- **Work to be completed**:
The line with "Русский (53, 2303)" marks the start; write out that line and all following lines through the end of the listing, exactly.
Exercise materials Start Marker
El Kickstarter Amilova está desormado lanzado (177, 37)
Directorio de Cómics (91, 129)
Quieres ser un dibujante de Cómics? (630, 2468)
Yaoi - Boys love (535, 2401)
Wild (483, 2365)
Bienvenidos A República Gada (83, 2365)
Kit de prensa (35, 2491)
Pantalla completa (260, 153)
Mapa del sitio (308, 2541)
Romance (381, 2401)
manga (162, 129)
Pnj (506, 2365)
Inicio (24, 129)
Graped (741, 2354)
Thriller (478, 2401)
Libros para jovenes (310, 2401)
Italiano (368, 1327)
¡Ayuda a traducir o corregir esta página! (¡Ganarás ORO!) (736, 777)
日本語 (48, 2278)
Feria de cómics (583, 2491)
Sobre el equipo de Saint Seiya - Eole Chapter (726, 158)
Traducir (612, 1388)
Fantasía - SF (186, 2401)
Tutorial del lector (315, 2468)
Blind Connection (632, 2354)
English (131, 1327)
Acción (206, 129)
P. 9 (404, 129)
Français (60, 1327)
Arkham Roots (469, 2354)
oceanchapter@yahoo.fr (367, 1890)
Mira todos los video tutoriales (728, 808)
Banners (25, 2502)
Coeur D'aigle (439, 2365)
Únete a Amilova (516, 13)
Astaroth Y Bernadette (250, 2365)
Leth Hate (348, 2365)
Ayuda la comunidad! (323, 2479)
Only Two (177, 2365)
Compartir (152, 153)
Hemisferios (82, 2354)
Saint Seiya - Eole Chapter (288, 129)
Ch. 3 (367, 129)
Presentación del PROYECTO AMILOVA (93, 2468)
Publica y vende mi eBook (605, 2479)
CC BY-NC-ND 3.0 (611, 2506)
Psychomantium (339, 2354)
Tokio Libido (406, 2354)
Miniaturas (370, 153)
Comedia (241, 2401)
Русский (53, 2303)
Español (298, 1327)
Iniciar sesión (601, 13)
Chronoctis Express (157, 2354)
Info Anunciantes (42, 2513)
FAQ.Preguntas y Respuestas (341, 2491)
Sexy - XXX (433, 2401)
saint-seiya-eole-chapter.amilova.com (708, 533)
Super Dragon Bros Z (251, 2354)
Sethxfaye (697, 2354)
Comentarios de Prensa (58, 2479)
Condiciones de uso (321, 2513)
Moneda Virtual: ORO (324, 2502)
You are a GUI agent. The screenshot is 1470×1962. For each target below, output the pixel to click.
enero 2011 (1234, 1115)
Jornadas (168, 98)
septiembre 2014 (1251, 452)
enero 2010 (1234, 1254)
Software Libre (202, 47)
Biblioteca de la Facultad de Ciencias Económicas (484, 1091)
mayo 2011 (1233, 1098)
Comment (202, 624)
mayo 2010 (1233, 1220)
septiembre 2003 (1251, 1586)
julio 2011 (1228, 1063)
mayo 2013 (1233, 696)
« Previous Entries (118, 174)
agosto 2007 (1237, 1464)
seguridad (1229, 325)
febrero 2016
Exercise materials End Marker
- **Written answer**:
Русский (53, 2303)
Español (298, 1327)
Iniciar sesión (601, 13)
Chronoctis Express (157, 2354)
Info Anunciantes (42, 2513)
FAQ.Preguntas y Respuestas (341, 2491)
Sexy - XXX (433, 2401)
saint-seiya-eole-chapter.amilova.com (708, 533)
Super Dragon Bros Z (251, 2354)
Sethxfaye (697, 2354)
Comentarios de Prensa (58, 2479)
Condiciones de uso (321, 2513)
Moneda Virtual: ORO (324, 2502)
You are a GUI agent. The screenshot is 1470×1962. For each target below, output the pixel to click.
enero 2011 (1234, 1115)
Jornadas (168, 98)
septiembre 2014 (1251, 452)
enero 2010 (1234, 1254)
Software Libre (202, 47)
Biblioteca de la Facultad de Ciencias Económicas (484, 1091)
mayo 2011 (1233, 1098)
Comment (202, 624)
mayo 2010 (1233, 1220)
septiembre 2003 (1251, 1586)
julio 2011 (1228, 1063)
mayo 2013 (1233, 696)
« Previous Entries (118, 174)
agosto 2007 (1237, 1464)
seguridad (1229, 325)
febrero 2016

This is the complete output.